Un rapport de l’agence internationale des énergies renouvelables (International Renewable Energy Agency, ou IRENA), rendu le 19 février 2018 au Commissaire européen Miguel Arias Cañete, souligne que l’Union Européenne n’en fait pas assez, actuellement, pour atteindre ces objectifs. Selon ses experts, sans modification des réglementations et des politiques, les énergies renouvelables ne pourront dépasser les 24% en 2030.

L’IRENA tire donc le signal d’alarme, enjoignant l’Europe de changer rapidement sa politique en faveur des EnR. Mais ce rapport contient également une bonne nouvelle : en se lançant dans un développement accéléré des énergies renouvelables (scénario nommé « REmap » par l’étude, par opposition au scénario de référence prévu par les paquets « énergie » de l’UE), parfaitement réaliste dans l’état actuel des technologies et des capacités de financement, l’Union Européenne pourrait porter la part des énergies renouvelables à 34% en 2030. Soit un gain considérable en terme d’émissions de gaz à effet de serre.

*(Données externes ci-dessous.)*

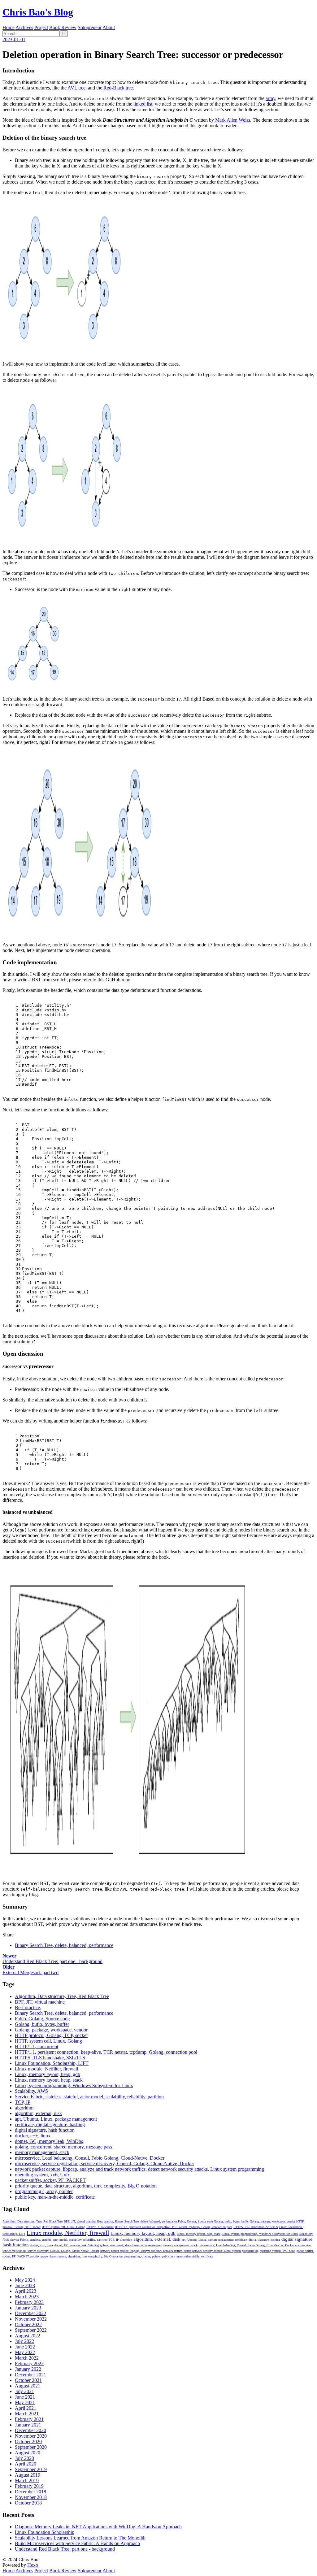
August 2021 (27, 2385)
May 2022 (25, 2352)
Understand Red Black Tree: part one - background (65, 2549)
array (270, 98)
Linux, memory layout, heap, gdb (47, 2074)
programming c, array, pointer (44, 2191)
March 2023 (27, 2296)
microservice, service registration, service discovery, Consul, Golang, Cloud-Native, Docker (104, 2163)
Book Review (62, 27)
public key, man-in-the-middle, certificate (55, 2197)
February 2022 (29, 2363)
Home (8, 27)
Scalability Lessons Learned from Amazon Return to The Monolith (80, 2537)
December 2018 (30, 2491)
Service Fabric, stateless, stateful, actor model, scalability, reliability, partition (89, 2096)
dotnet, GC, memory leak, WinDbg (49, 2141)
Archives (24, 27)
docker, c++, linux (32, 2135)
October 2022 (28, 2324)
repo (126, 979)
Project (41, 27)
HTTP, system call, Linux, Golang (48, 2041)
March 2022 (27, 2358)
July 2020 (24, 2458)
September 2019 (31, 2469)
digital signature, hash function (45, 2130)
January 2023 (28, 2307)
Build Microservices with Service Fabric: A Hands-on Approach (77, 2543)
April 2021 (25, 2408)
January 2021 (28, 2424)
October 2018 (28, 2502)
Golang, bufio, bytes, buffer (42, 2024)
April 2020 (25, 2463)
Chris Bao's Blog (37, 12)
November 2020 (31, 2436)
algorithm (24, 2107)
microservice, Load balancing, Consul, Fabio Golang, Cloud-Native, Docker (89, 2158)
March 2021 (27, 2413)
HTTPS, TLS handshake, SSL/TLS (50, 2057)
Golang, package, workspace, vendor (51, 2029)
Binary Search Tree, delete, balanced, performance (64, 1945)
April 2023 (25, 2291)
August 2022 (27, 2335)
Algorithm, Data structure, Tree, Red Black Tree (62, 1996)
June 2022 (25, 2346)
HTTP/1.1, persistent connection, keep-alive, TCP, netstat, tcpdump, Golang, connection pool (106, 2052)
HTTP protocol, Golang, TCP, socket (51, 2035)
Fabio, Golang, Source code (42, 2018)
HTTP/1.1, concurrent (36, 2046)
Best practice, (28, 2007)
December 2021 (30, 2374)
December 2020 (30, 2430)
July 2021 (24, 2391)
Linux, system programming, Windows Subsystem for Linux (74, 2085)
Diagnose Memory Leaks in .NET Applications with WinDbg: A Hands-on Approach (98, 2526)
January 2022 (28, 2369)
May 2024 (25, 2280)
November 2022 (31, 2319)
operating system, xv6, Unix (42, 2174)
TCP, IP (22, 2102)
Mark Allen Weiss (232, 120)
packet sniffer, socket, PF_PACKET (50, 2180)
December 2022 (30, 2313)
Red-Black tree (118, 87)
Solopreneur (90, 27)
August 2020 (27, 2452)
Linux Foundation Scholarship (44, 2532)
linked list (142, 103)
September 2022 (31, 2330)
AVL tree (76, 87)
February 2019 (29, 2486)
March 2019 (27, 2480)
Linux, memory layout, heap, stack (49, 2080)
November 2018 (31, 2497)
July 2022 (24, 2341)
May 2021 (25, 2402)
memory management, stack (42, 2152)
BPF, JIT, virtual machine (40, 2002)
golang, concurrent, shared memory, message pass (63, 2146)
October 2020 (28, 2441)
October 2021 (28, 2380)
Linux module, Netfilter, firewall (46, 2068)
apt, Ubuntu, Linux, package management (56, 2119)
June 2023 (25, 2285)
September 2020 (31, 2447)
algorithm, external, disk (38, 2113)
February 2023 (29, 2302)
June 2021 (25, 2397)
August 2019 (27, 2475)
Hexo (32, 2565)
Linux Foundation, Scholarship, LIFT (52, 2063)
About (108, 27)
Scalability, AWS (31, 2091)
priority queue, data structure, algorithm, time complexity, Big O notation (86, 2185)
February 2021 (29, 2419)
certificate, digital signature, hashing (50, 2124)
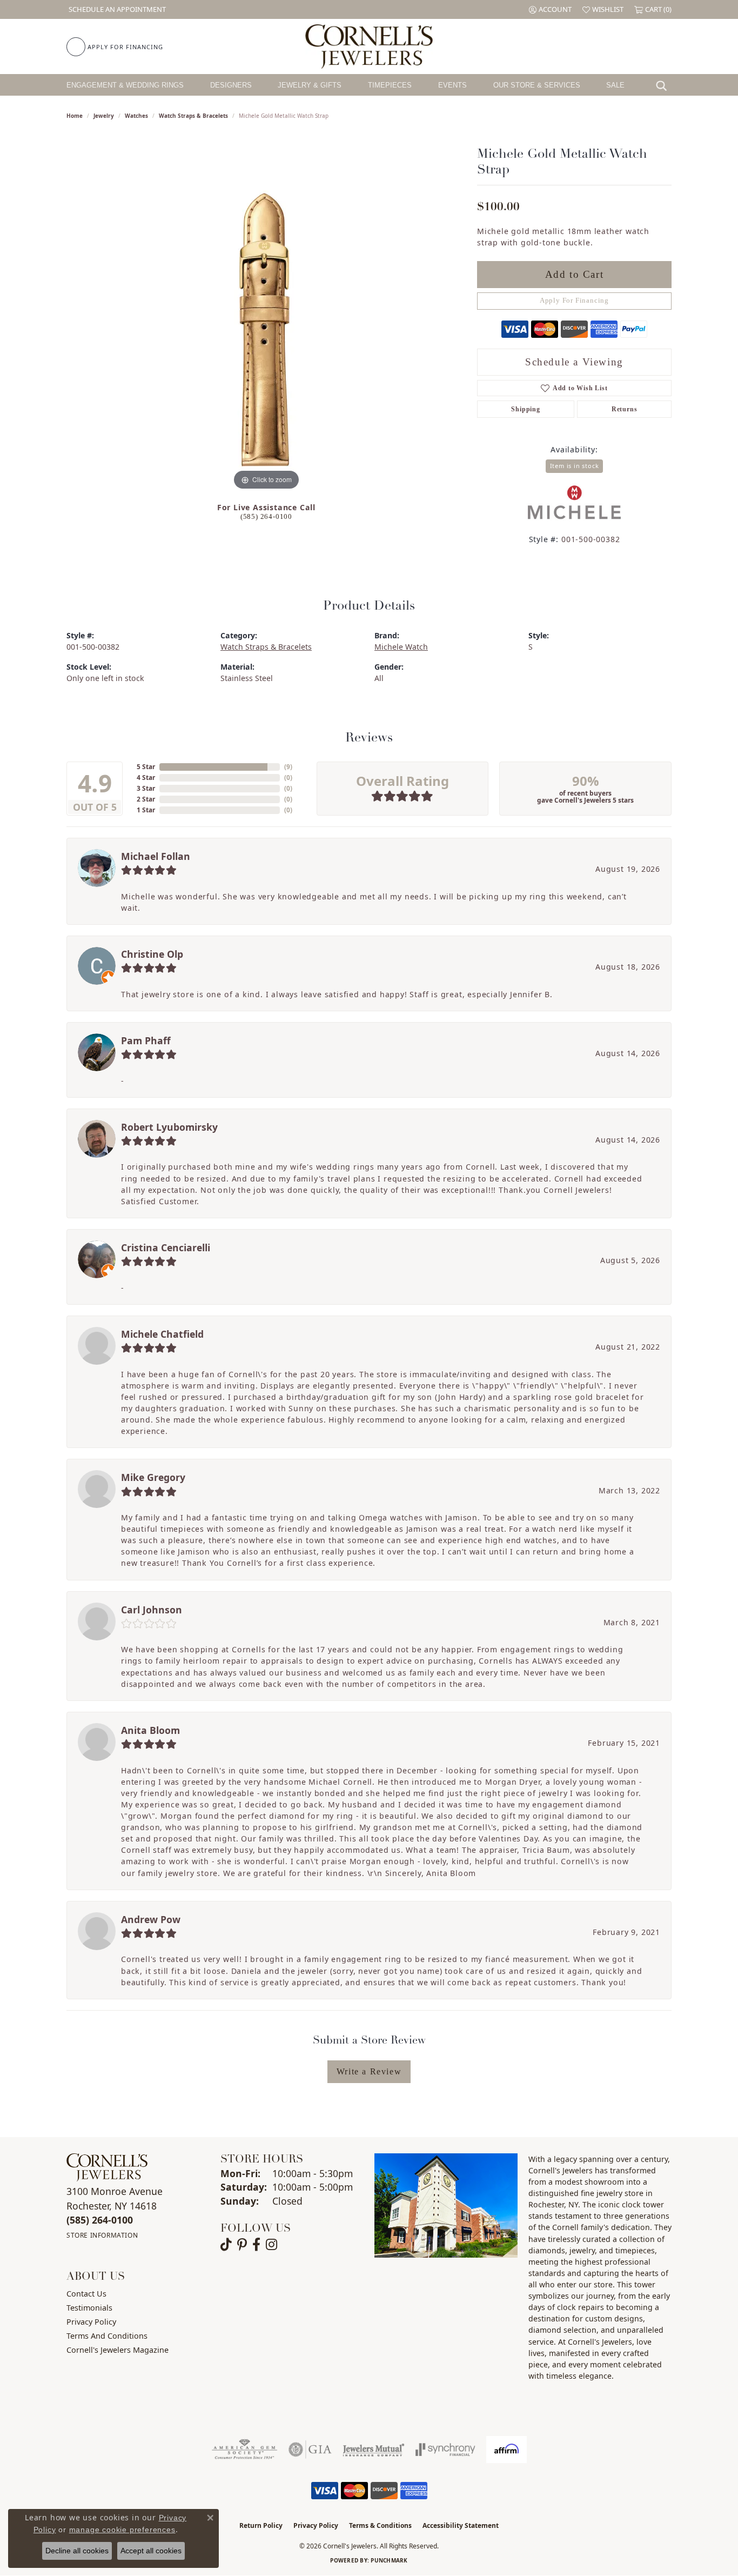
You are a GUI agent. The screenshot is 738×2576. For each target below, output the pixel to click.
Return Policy (261, 2525)
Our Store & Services (536, 85)
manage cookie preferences (122, 2529)
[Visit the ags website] (244, 2449)
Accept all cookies (151, 2550)
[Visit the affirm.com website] (506, 2449)
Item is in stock (574, 466)
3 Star (146, 788)
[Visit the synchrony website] (445, 2449)
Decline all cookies (77, 2550)
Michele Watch (401, 647)
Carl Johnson (151, 1609)
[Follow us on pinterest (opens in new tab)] (242, 2244)
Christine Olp (152, 953)
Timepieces (390, 85)
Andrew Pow (150, 1919)
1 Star (146, 810)
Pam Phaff (146, 1040)
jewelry (103, 115)
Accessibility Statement (460, 2525)
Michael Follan (155, 856)
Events (452, 85)
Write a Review (369, 2071)
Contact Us (86, 2293)
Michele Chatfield (162, 1333)
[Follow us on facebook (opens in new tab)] (256, 2244)
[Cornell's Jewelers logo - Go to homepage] (369, 46)
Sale (615, 85)
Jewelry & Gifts (309, 85)
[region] (266, 331)
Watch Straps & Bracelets (193, 115)
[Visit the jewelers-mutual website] (374, 2449)
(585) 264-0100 (266, 516)
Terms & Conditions (380, 2525)
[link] (116, 9)
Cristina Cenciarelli (165, 1247)
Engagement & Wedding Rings (125, 85)
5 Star (146, 766)
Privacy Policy (91, 2322)
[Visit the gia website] (310, 2449)
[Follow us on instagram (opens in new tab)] (271, 2244)
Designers (231, 85)
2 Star (146, 799)
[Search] (664, 85)
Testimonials (89, 2308)
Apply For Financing (574, 300)
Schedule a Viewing (574, 362)
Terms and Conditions (106, 2336)
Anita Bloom (150, 1730)
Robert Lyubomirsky (169, 1126)
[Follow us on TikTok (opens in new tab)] (226, 2244)
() (288, 766)
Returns (625, 409)
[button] (550, 9)
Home (74, 115)
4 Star (146, 777)
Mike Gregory (153, 1477)
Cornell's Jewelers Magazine (117, 2350)
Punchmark (389, 2560)
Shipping (525, 409)
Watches (136, 115)
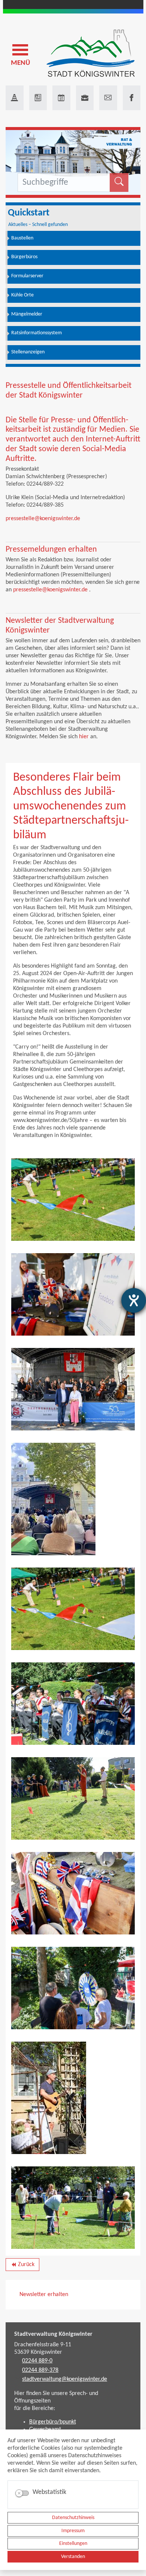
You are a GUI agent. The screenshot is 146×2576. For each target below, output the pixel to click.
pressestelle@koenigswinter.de (43, 519)
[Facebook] (132, 97)
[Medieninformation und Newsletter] (38, 97)
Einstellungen (73, 2543)
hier (84, 737)
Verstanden (73, 2557)
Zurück (22, 2266)
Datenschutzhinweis (73, 2518)
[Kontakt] (108, 97)
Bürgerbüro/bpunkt (52, 2422)
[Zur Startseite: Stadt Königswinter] (90, 53)
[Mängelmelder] (15, 97)
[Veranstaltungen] (61, 97)
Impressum (73, 2531)
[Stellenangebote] (85, 97)
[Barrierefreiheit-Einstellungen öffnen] (133, 1300)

REmap : un scénario d’investissements massifs dans les renouvelables

Ce scénario escompte un développement massif de l’éolien et du photovoltaïque et, secondairement, des autres énergies renouvelables (biomasse, hydroélectricité, géothermie, solaire thermodynamique, énergies marines). A l’horizon 2030, le scénario REmap ambitionne en effet un total de 327 GW d’éolien installé (soit 97 GW de plus que le scénario « de référence ») et 272 GW de photovoltaïque (soit 87 GW de plus). Dans ce cas, la part des énergies renouvelables dans le secteur de l’électricité pourrait approcher les 50% en 2030, contre 29% en 2015.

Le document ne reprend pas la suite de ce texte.